2297 Kidnapping and hostage taking bring on a reign of terror; by means of threats they subject their victims to intolerable pressures. They are morally wrong. Terrorism threatens, wounds, and kills indiscriminately; it is gravely against justice and charity. Torture which uses physical or moral violence to extract confessions, punish the guilty, frighten opponents, or satisfy hatred is contrary to respect for the person and for human dignity. Except when performed for strictly therapeutic medical reasons, directly intended amputations, mutilations, and sterilizations performed on innocent persons are against the moral law.Let's assume for the sake of argument that something like waterboarding is always torture, regardless of how it is administered (we, the U.S., apparently give prior assurrance to the person being waterboarded that he will not be allowed to drown, though he might feel that way). Even with this presumption, I'm at a complete loss as to how the above from the Catechism is in any way run afoul or violated if the purpose of waterboarding a terrorist is to extract detailed information about an attack that said terrorist has threatened to be imminent, e.g., Khalid Shaikh Muhammed and the L.A. Library Tower. Because we're talking about a future event that has been promised to occur, the information being sought from the terrorist cannot be logically regarded as a confession.

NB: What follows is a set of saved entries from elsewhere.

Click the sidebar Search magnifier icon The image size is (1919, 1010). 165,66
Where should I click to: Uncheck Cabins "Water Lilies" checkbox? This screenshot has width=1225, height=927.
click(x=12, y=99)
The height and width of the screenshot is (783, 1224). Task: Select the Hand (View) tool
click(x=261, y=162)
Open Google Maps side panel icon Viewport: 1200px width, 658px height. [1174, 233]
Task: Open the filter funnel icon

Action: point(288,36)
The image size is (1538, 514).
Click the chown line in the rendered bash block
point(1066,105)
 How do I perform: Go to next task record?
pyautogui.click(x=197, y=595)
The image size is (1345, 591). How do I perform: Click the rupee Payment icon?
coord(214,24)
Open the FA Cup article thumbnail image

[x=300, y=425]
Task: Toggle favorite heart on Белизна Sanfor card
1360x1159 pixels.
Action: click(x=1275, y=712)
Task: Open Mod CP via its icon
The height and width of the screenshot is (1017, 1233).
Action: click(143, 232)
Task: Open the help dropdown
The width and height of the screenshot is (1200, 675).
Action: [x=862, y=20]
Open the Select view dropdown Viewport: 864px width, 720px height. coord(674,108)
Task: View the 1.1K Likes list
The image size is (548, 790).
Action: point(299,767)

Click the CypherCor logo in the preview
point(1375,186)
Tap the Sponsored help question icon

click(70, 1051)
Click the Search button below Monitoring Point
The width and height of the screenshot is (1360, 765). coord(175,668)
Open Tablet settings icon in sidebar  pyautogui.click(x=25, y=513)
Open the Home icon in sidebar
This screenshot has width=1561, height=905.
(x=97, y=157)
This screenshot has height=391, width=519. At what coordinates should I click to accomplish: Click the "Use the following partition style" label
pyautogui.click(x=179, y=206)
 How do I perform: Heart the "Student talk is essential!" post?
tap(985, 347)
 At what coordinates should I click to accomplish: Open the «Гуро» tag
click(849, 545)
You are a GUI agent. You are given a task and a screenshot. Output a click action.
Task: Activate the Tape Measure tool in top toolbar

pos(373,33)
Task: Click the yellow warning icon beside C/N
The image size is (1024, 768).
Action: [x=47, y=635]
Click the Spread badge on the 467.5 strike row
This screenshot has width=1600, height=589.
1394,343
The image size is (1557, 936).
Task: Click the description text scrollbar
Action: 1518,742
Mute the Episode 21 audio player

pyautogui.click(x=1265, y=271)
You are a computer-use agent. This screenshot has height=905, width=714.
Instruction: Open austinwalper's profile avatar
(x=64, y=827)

Seems to me that Catholic opponents to interrogation by pain infliction are going to have to come up with a better argument than an assertion that the Church has declared torture to be an intrinsic evil, regardless of circumstance. It just isn't true, as underscored by a plain reading of the above quoted passage from the Catechism.
Update: Tom McKenna refutes the dubious claim that Pope John Paul II declared "torture" to be intrinsically evil in the encyclical letter Veritatis Splendor.
1 comment:
Thanks for posting this -- I've been looking for just this kind of analysis and you're the first place I've found it. Great work!